One of the largest bullion coins in the world was the 10,000-dollar Australian Gold Nugget coin minted in Australia, which consists of a full kilogram of 99.9% pure gold. In 2012, the Perth Mint produced a 1-tonne coin of 99.99% pure gold with a face value of $1 million AUD, making it the largest minted coin in the world with a gold value of around $50 million AUD. China has produced coins in very limited quantities (less than 20 pieces minted) that exceed 8 kg of gold. Austria has minted a coin containing 31 kg of gold (the Vienna Philharmonic Coin minted in 2004 with a face value of 100,000 euro). As a stunt to publicise the 99.999% pure one-ounce Canadian Gold Maple Leaf series, in 2007 the Royal Canadian Mint made a 100 kg 99.999% gold coin, with a face value of $1 million, and now manufactures them to order, but at a substantial premium over the market value of the gold.
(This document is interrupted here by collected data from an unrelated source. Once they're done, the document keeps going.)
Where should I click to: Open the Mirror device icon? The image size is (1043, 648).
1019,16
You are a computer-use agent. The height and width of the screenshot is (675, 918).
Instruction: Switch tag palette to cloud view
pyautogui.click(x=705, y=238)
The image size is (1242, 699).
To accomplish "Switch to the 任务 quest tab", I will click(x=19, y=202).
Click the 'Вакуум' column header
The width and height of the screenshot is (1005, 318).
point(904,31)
The Reserve Bank of Zimbabwe mints the gold Mosi-oa-Tunya (coin) which is recognized as legal tender at the market value for its gold content.

===Economic use===
Gold and silver, and sometimes other precious metals, are often seen as defensive assets against both inflation and economic downturn. The gold-to-silver ratio, which measures how many ounces of silver are needed to purchase one ounce of gold, is one of the oldest continuously tracked price relationships and is widely used by investors to assess relative value between the two metals. Silver coins have become popular with collectors due to their relative affordability, and, unlike most gold and platinum issues, which are valued based upon the markets, silver issues are more often valued as collectables, at far higher than their bullion value.

===Industrial use===
Platinum and palladium are key catalysts in hydrogenation reactions and emission-reducing catalytic converters, while gold is used in oxidation reactions and nanotechnology due to its stability. Platinum group metals (PGMs) have been used in the production of sulfuric and nitric acid for centuries. Additionally, gold and silver nanoparticles are used in biosensors and solar cells, underscoring their value in sustainable technologies.

==Aluminium==
Aluminium is now commonplace but was considered to be a precious metal until the late 1800s. Although aluminium is the third most abundant element and the most abundant metal in the Earth's crust, it was at first found to be exceedingly difficult to extract the metal from its various non-metallic ores. The great expense of refining the metal made the small available quantity of pure aluminium more valuable than gold. Bars of aluminium were exhibited at the Exposition Universelle of 1855, and Napoleon III's most important guests were given aluminium cutlery, while those less worthy dined with mere silver. In 1884, the pyramidal capstone of the Washington Monument was cast of 100 ounces of pure aluminium. By that time, aluminium was as expensive as silver. The statue of Anteros atop the Shaftesbury Memorial Fountain (1885-1893) in London's Piccadilly Circus is also of cast aluminium. Over time, however, the price of the metal has dropped. The dawn of commercial electric generation in 1882 and the invention of the Hall–Héroult process in 1886 caused the price of aluminium to drop substantially over a short period of time.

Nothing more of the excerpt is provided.